Aufgeschrieben und bebildert von Achim Rickelt:

Hallo liebe Eisenbahnfreunde,

Nachdem ich Euch in Teil 1 und Teil 2 das Bahnjahr 1988 in Stralsund vorgestellt hatte, folgt nun das Wendejahr 1989.

Der Bahnhof Stralsund und Stralsund-Rügendamm standen nun also ständig unter Hochspannung von 15000 Volt.
Elloks der BR 243 gehörten nun zum täglichen Bild auf den Gleisen in Stralsund. Doch natürlich blieben viele Züge nach wie vor der Dieseltraktion vorbehalten.

Der Hauptgrund waren natürlich die vielen in Stralsund einmündenden und noch nicht elektrifizierten Strecken.
Das waren:

  • Die Nordbahn Berlin – Neubrandenburg – Stralsund > elektrifiziert zwischen Neustrelitz und Stralsund bis 1993
  • Die Strecke Stralsund – Rostock > elektrifiziert bis 1991
  • Die Strecke Stralsund-Rügendamm – Saßnitz / Mukran / Binz > elektrifiziert bis Mai 1989

Einst war 132 457 die 1000. Importlok aus der Sowjetunion. Sie trug an den Flanken ein Schild, das auf dieses Ereignis hinwies. Sie wurde beim Bw Neustrelitz beheimatet, gehörte 1989 aber zum Bestand des Bw Neubrandenburg und war dort eine der festen Planloks. Mit einem Schnellzug steht die Lok am Pfingstmontag 1989 am Bahnsteig 3 in Stralsund.

Aus etwas ungewöhnlicher Perspektive wurde 142 003 in Szene gesetzt, die Lz vom Bf. Stralsund-Rügendamm kommend in den Hauptbahnhof einbiegt.


112 439 macht sich wenig später ebenfalls Lz in die Gegenrichtung auf den Weg. 112 439 war eine der gepflegten Planloks der Est.
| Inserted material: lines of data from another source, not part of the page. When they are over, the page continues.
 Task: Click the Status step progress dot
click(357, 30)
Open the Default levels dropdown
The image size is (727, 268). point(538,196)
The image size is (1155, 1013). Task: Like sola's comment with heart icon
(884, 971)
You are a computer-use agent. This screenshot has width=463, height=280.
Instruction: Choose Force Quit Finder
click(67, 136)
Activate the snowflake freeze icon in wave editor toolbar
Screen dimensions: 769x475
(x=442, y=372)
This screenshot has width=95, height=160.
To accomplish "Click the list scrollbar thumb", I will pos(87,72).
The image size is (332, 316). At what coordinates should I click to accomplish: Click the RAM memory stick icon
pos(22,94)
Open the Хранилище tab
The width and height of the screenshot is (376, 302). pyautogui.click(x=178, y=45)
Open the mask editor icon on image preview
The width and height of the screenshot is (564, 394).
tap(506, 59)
Barth und wird sogleich am Bf. Rügendamm den P 8165 nach Barth übernehmen.

Für die Stromversorgung des Bereichs Stralsund wurde am südlichen Stadtrand von Stralsund, nahe dem Abzw. Srg ein Unterwerk errichtet. Zur Eröffnung des elektrischen Zugbetriebs nach Stralsund war dieses Unterwerk noch nicht am Netz, so dass Anfang 1989 noch improvisiert werden musste. Die Versorgung des Knoten Stralsund wurde zunächst noch von Anklam sichergestellt. Da die dortige Kapazität darauf aber nicht ausgerichtet war, musste man zunächst mit Oberstrombegrenzungen ( vereinfacht: Begrenzung des Stromverbrauchs des Tfz ) und teilweiser Dieseltraktion rechnen.
Für manche Diesellok eine Gnadenfrist auch auf der Pasewalker Schiene.

Anfang 1989 wurde fieberhaft an der Elektrifizierung der Strecken auf Rügen gearbeitet. Leider wurden diese Bauarbeiten auch von einem schweren Unfall überschattet.
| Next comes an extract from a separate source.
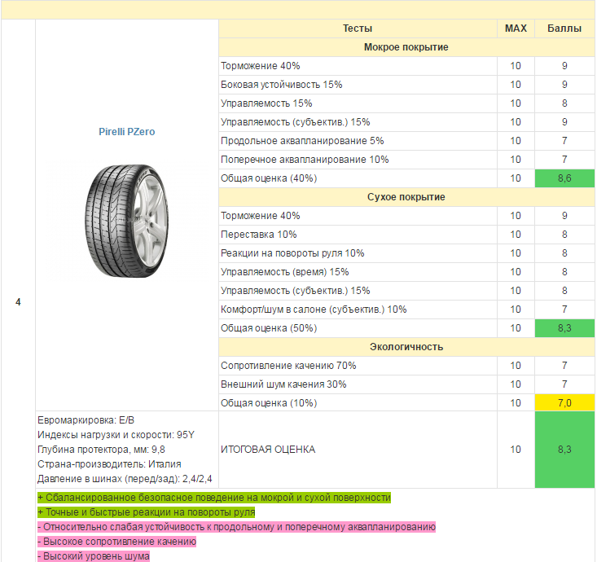
Task: Click the Боковая устойчивость 15% row
Action: click(x=282, y=85)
110 116, die wir im ersten Teil in der 110 Parade im Schuppen 1 gesehen hatten, war mit einem Arbeitszug in Samtens eingesetzt. Eine Arbeitspause ergab den glücklichen Umstand, dass sich kein Personal an dem Arbeitszug aufhielt.
Durch eine Fehlleitung wurde aber ein einfahrender Güterzug aus Saßnitz mit der Neubrandenburger 132 369 auf das Gleis der 110 geleitet.
Der Neubrandenburger Lokführer konnte den Zusammenstoß nicht mehr verhindern und sich noch in Sicherheit bringen.
Für beide Loks war das das Ende. 110 116 und 132 369 wurden ins Bw Stralsund gebracht und erwarteten dort ihre Zerlegung.

Link dazu: http://www.v100-online.de


Zwei Unfalloks standen im Frühjahr 1989 auf dem Stralsunder Paschenberg abgestellt. Links 132 369 ( Bw Neubrandenburg ), die in Samens auf 110 116 auffuhr. Rechts die inzwischen schon ziemlich ausgeschlachtete 132 556 ( Bw Stralsund ), die im Vorjahr bei Ferdinandshof verunglückte.
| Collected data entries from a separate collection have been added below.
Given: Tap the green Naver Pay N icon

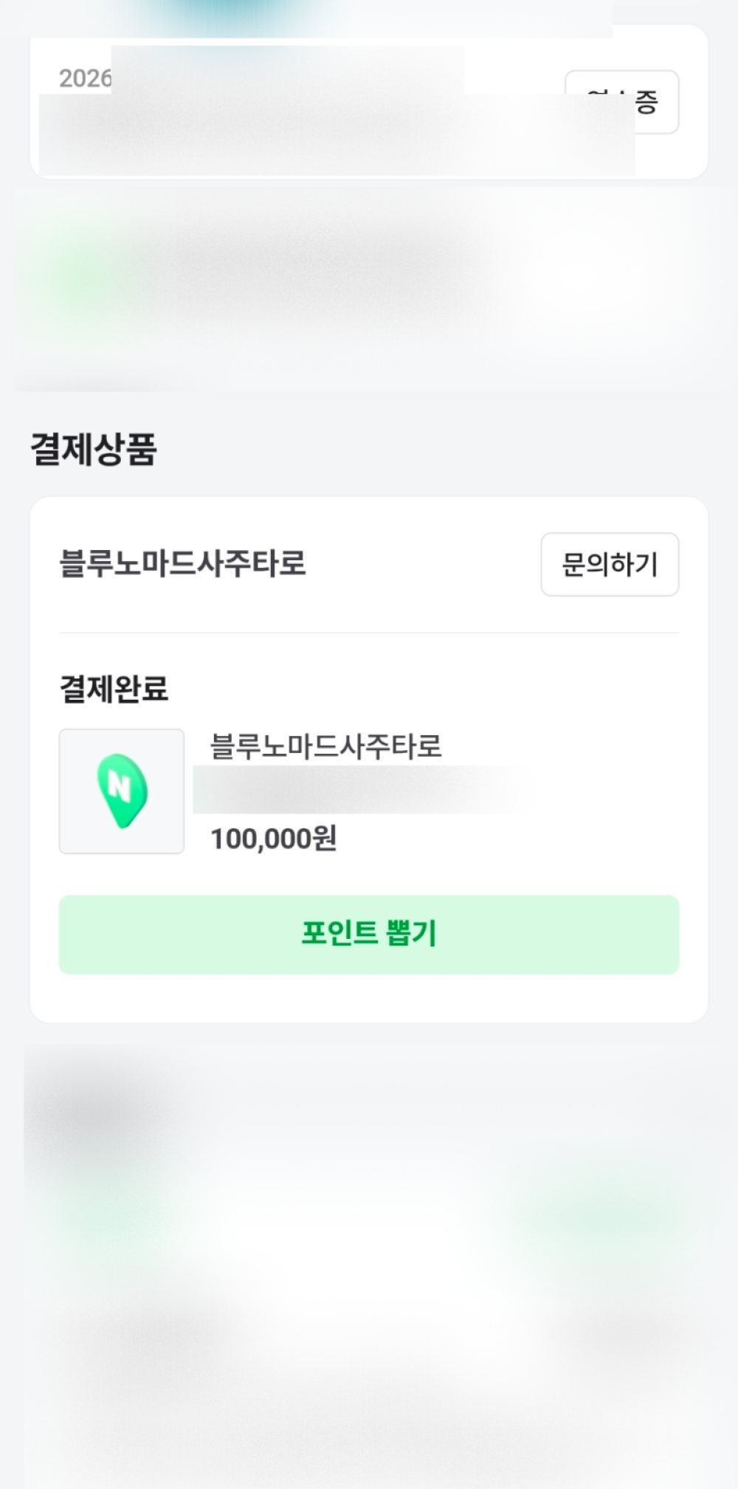Looking at the screenshot, I should coord(122,791).
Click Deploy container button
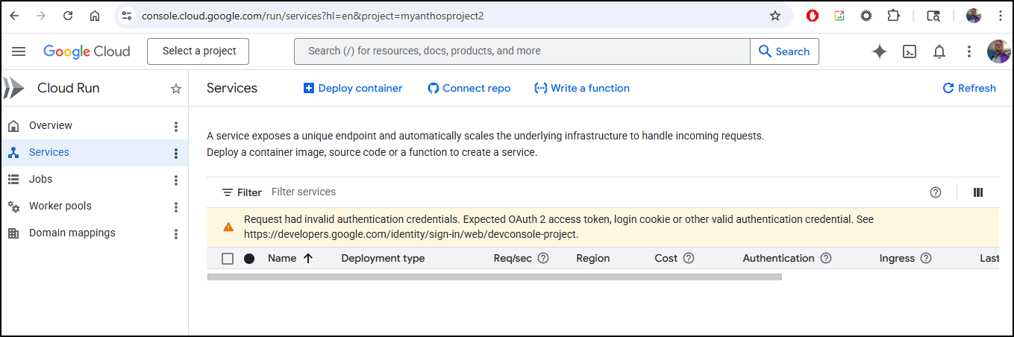1014x337 pixels. pyautogui.click(x=353, y=88)
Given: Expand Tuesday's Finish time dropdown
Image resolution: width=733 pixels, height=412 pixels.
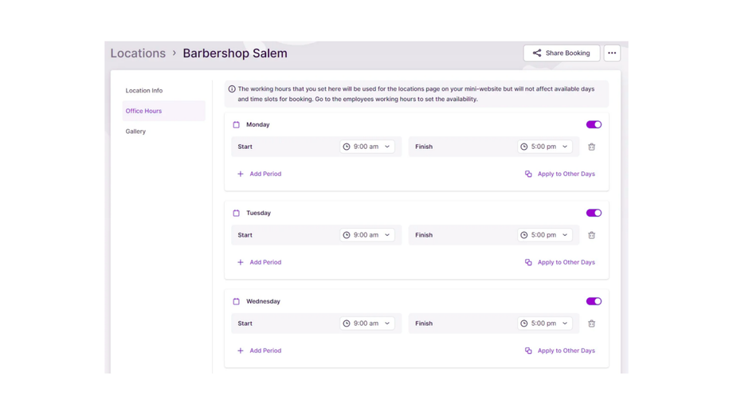Looking at the screenshot, I should point(544,235).
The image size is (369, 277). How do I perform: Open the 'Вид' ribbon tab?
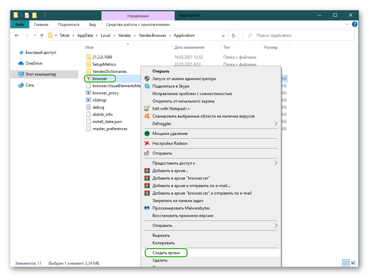[92, 25]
Auf dem Bf. Stralsund gab es ein friedliches Nebeneinander der Traktionsarten und doch wurden die Elloks von mir fast gar nicht beachtet.

Nachdem zum Fahrplanwechsel Ende Mai 1989 die Strecken auf Rügen unter Spannung standen, eine besondere Eröffnungsveranstaltung gab es hier nicht, wurden aber viele Dieselloks arbeitslos.

Das Bw Stralsund im Jahr 1989

Das Stralsunder Bahnbetriebswerk beheimatete nun immer mehr fabrikneue Elloks der BR 243. Fast alle hier beheimateten 243er kamen direkt vom LEW Hennigsdorf nach Stralsund und gingen direkt in den Plandienst.
Der verstärkte Einsatz der Elloks forderte nun auch erste Opfer bei den Dieselloks. Das Umbeheimatungskarussell drehte sich 1989 so schnell, wie schon lange nicht mehr.

V 200 019 war 1967 die erste Großdiesellok, die im Bw Stralsund beheimatet wurde. Sie war Anfang 1989 auch eine der letzten Loks dieser Baureihe in Stralsund. Im Frühjahr 1989 waren noch einige 120er in Stralsund beheimatet. Sie wurden nun aber zunehmend von Elloks bzw. 132ern ersetzt. So war im Frühsommer 1989 lediglich die 120 058 mit den Schildern des Bw Stralsund unterwegs.


142 002 und 120 061 stehen im Mai 1989 einträchtig beieinander. Aber die 120 hat im Bw Stralsund schon keine Zukunft mehr, während 142 002 noch länger für die Dienststelle unterwegs sein wird.


Gleiches galt für die 132 186 und 120 033. Gerade ist die Drehscheibe vor dem Schuppen 3 für Wartungsarbeiten angehoben. Alle hier beheimateten Loks müssen derweil im Freien parken. 132 186 war übrigens langjährige Planlok der Est. Saßnitz und häufig für diese Einsatzstelle nach Oebisfelde unterwegs.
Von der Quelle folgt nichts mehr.